Nope, they just replace the $ with an €. American wii:249$, European wii:249€
American dsi 100 points card:10$, European dsi 1000 points card: €10


----------



## Sephi (Nov 8, 2009)

I'm quite poor. Not to mention it's much easier, and more convenient to do DS piracy.


----------



## Chopders (Nov 8, 2009)

I'm pirating because there is too many games out there to buy them all. But since I'm downling them, I never bought that much of games! I have 27 NDS games, the last time that I had that amount of games was during the NES era. Owned


----------



## Ducky (Nov 8, 2009)

dude.. WE PAY FOR THE INTERNET WE USE . We use the internet to download the game - Therfore we paid money to get the game.


----------



## Blaze163 (Nov 8, 2009)

Raven Darkheart said:
			
		

> The TC reminds me of this Dash Jr. clown over at gamefags.com and theres no reason to drag out this dead horse every quarter is there?
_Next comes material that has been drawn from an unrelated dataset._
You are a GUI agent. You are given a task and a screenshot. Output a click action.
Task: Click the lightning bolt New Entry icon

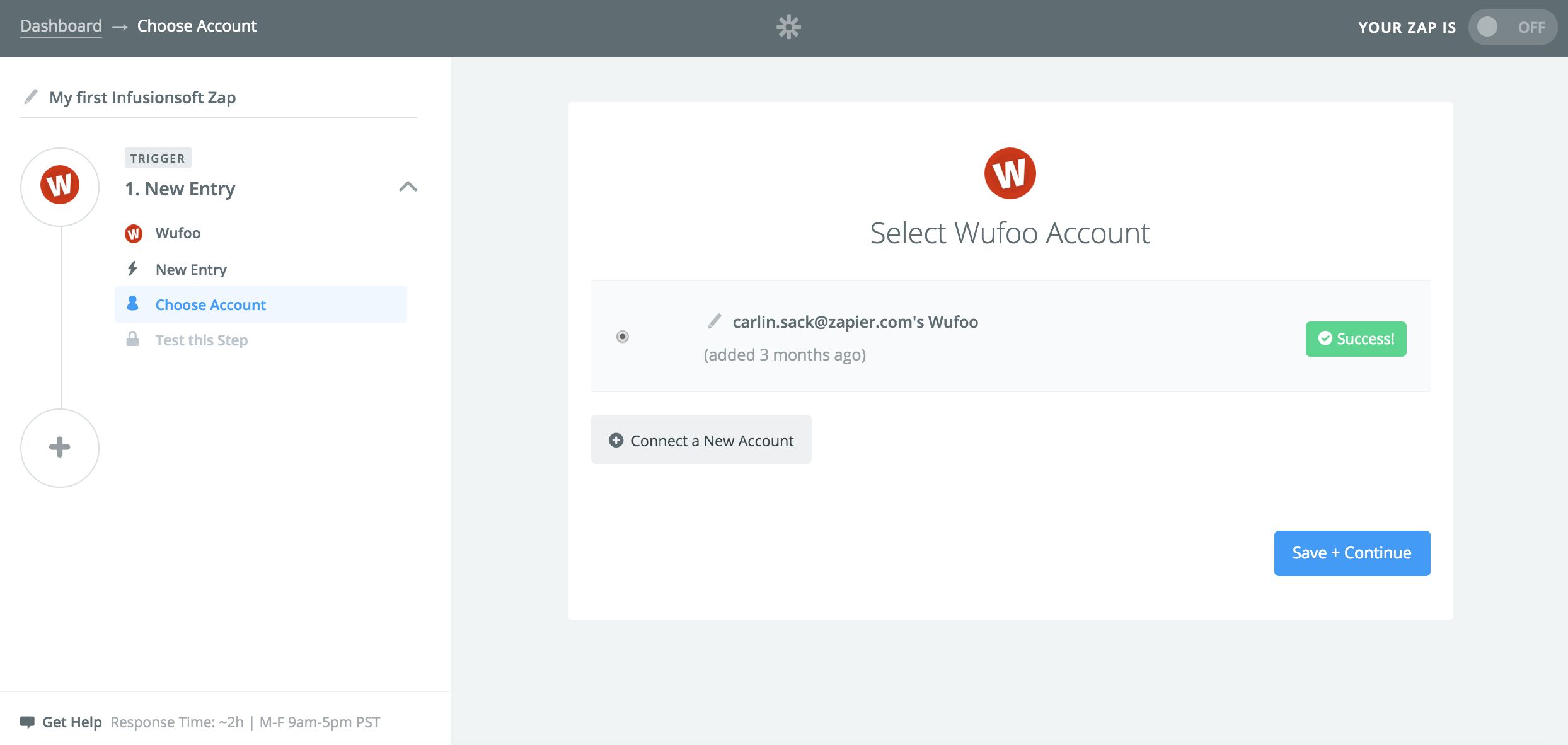(x=132, y=269)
Ah yes, Dash_Jr. Whatever happened to him? He kinda just admitted defeat after my last great crusade against him over on Gamefaqs (also as Blaze163) and nobody's heard a peep from him since. There was one recently called LawlietL, again on the DS boards. But he got suspended twice over the same KH Days topic then vanished into the aether. There's one called SSJ Trunks 2 or something along those lines too. But he seems more childish than trolly, to be honest. He was going on at great length about how breaking street dates is illegal (not that anyone cares) and how pirating games is killing the industry. Yeah, 'cause Nintendo's bank account is really suffering.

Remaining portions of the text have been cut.